Business Day, 03 December 2002, Death and acute food shortages haunt Lesotho

With famine lurking after dry spell and frost, HIV/AIDS worsens crisis for the mountain kingdom

LESOTHO, one of six countries in southern Africa threatened by famine, will need food aid until 2004 after a dry spell in October and severe frost last month blighted next year's maize crop, the Lesotho director of the United Nations (UN) World Food Programme (WFP), Techeste Zergarber, said yesterday.
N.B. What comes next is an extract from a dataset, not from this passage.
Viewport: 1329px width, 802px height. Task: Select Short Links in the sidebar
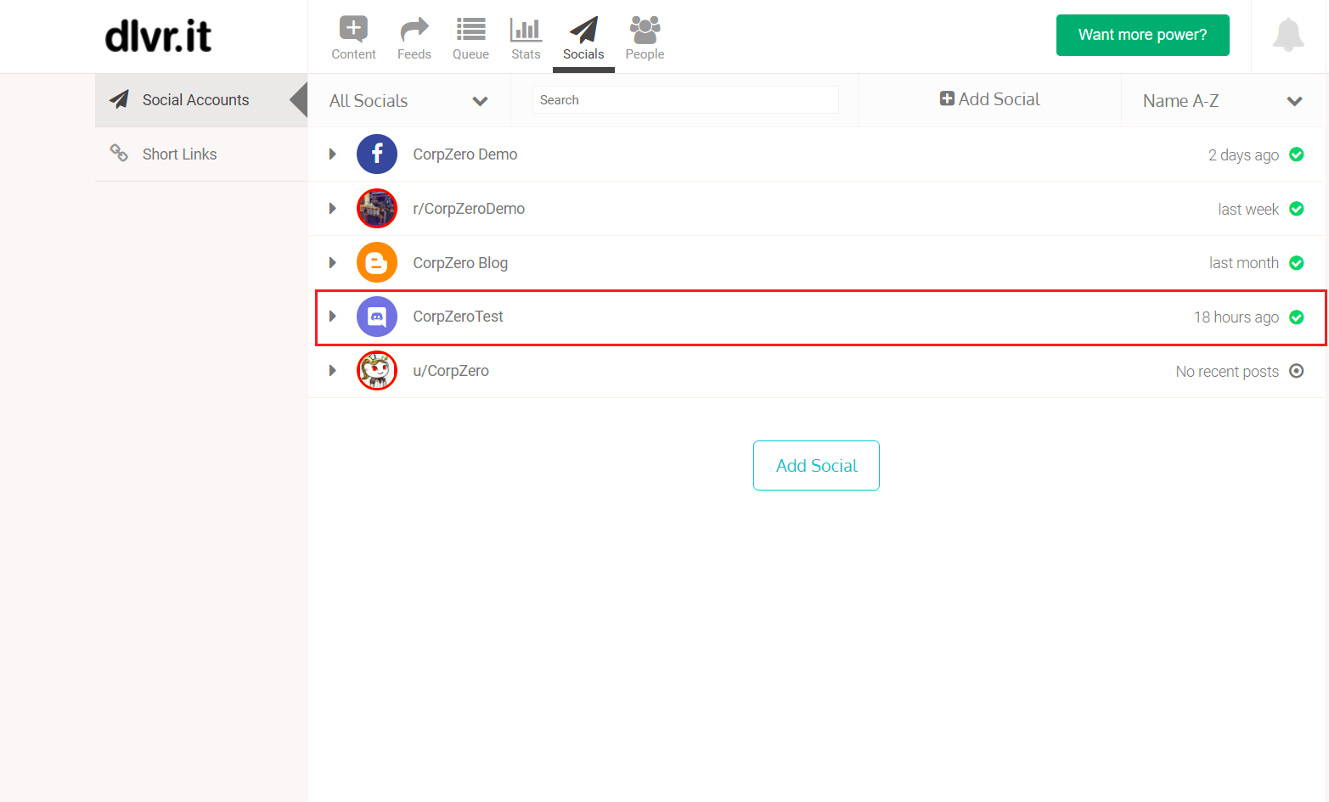179,154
"Our regional contingency plan (of extending the emergency operation from July 2003 until 2004) is now a reality for Lesotho," he said. "Here, in the highlands the crops are finished, and even if it rains replanting will not help much. The maize will be caught by winter before it has time to mature."

Withered maize stalks in the mountain maize fields of ThaboTseka were visible from the air during a trip there on Sunday, as well as by road in the low-lying areas of Mafeteng, 90km south of Maseru.
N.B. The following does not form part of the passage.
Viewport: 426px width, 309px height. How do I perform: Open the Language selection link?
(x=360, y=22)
Agricultural extension officer, Mohale Moshoeshoe, confirmed the frost-damaged maize stood no chance of recovering. Replanting was possible, he said, but frozen ground and lack of seed made that task difficult.
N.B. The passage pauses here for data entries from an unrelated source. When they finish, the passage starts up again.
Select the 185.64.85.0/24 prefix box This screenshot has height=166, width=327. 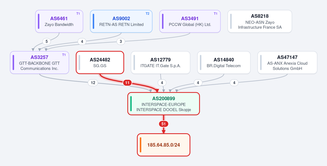(164, 145)
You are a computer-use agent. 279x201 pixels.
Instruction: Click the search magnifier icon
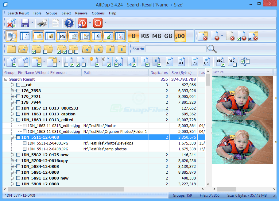(212, 48)
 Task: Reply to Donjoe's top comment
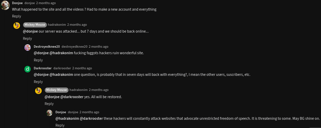point(17,16)
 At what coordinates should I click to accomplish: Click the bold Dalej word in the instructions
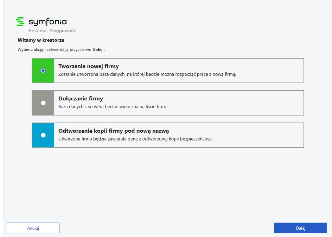tap(98, 50)
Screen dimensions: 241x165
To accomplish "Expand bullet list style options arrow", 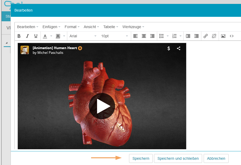I will (168, 36).
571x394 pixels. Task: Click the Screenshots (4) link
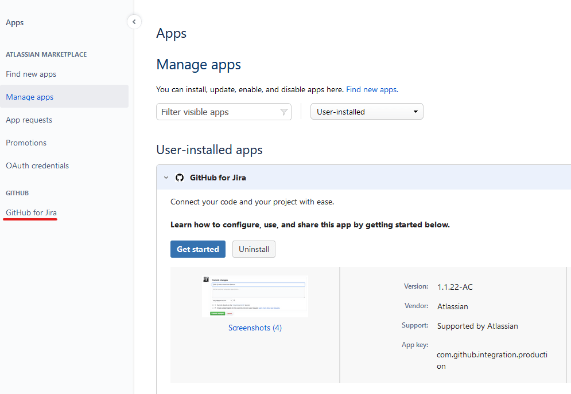click(x=255, y=328)
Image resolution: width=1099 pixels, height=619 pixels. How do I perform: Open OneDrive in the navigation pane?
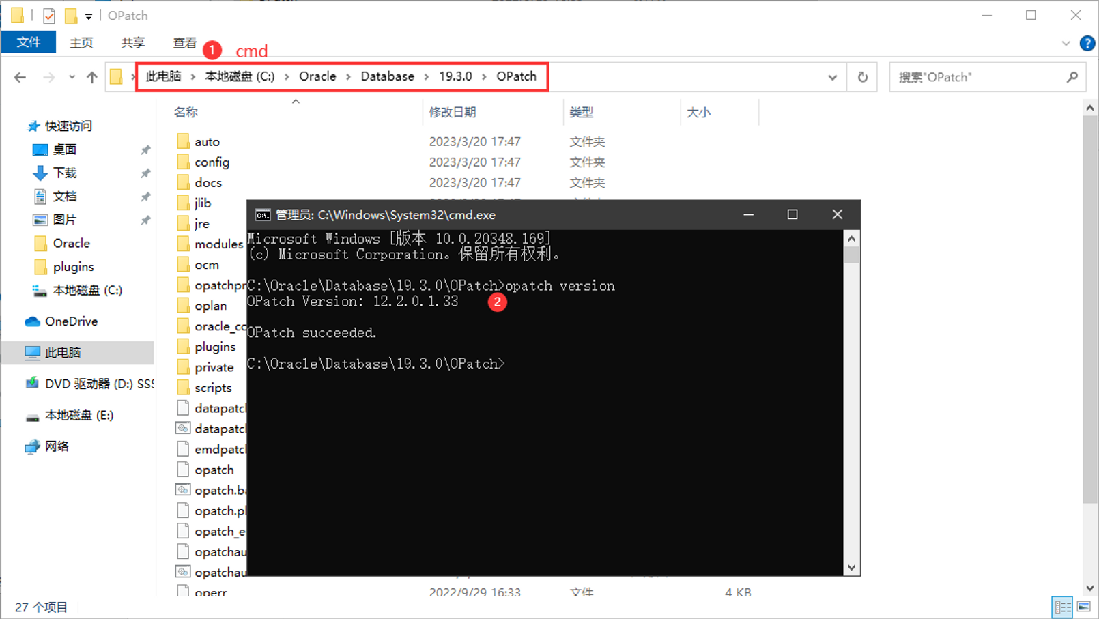pos(71,321)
The devastation of the fastgrowing, hardy seed variety, which was adapted to the highlands, would be a problem for future harvests, said sociologist David Hall of Sechaba Consultants. The highlands, which were worst hit by the cold, make up three-quarters of the kingdom, where less than 10% of arable land is under cultivation.

Last month in Lesotho, the WFP was targeting 380000 beneficiaries and reaching about 70% of them while feeding about 150000 schoolchildren.

Kimberly Gamble-Payne, director of UN children's agency Unicef in Lesotho, said the food crisis, combined with the HIV/AIDS epidemic, had worsened the dropout rate in schools.

The school feeding programme intends to feed 500000 children by 2007, with the number of WFP beneficiaries this month rising to 550000 of Lesotho's 2,1-million people.

The expanded target group will include those living with HIV/AIDS and those who are 55 and older.

Basotho mineworkers, who have returned home after being retrenched from their jobs in SA for having HIV/AIDS, are among the most vulnerable beneficiaries of the WFP programme.

At least two child-headed households in Thabo-Tseka had lost fathers to AIDS following their return from the mines.

These families now depend on severance packages for survival. The sharp drop in mining jobs has also reduced access to food and household security in rural areas as many families are dependent on the remittances from the mines.

The number of Basotho miners in SA has fallen from 122000 to 59000 in the decade ending 2001, according to the International Monetary Fund. Nor does the creation of about 36000 jobs in textile factories, mostly owned by Asians, provide much relief since the jobs go to those living in urban and not rural areas.

Anecdotal accounts from about a dozen prostitutes, lingering on street corners in the capital on Sunday night, appeared to support this. Hunger had driven them to the towns to find work in the factories, they all said, but they had not been able find jobs.

They estimated their earnings to be about R1000 a month, above the factory wages of about R600 a month.

"In a week I can get up to R300," said Lerato, claiming to be 17 but looking much younger.

She charges about R30 a customer, unless he is white when her rates go up to R50.

For men refusing to wear condoms, she charges R150. But some prostitutes swore they would not have sex without condoms in a country with an adult prevalence rate of 31%.

THE UN special envoy for HIV/AIDS, Stephen Lewis, in Lesotho for three days as part of a three-week trip around southern Africa, said: "The worst is yet to come. Communities are facing drought and death in equal measures and this is tearing the heart out of country after country."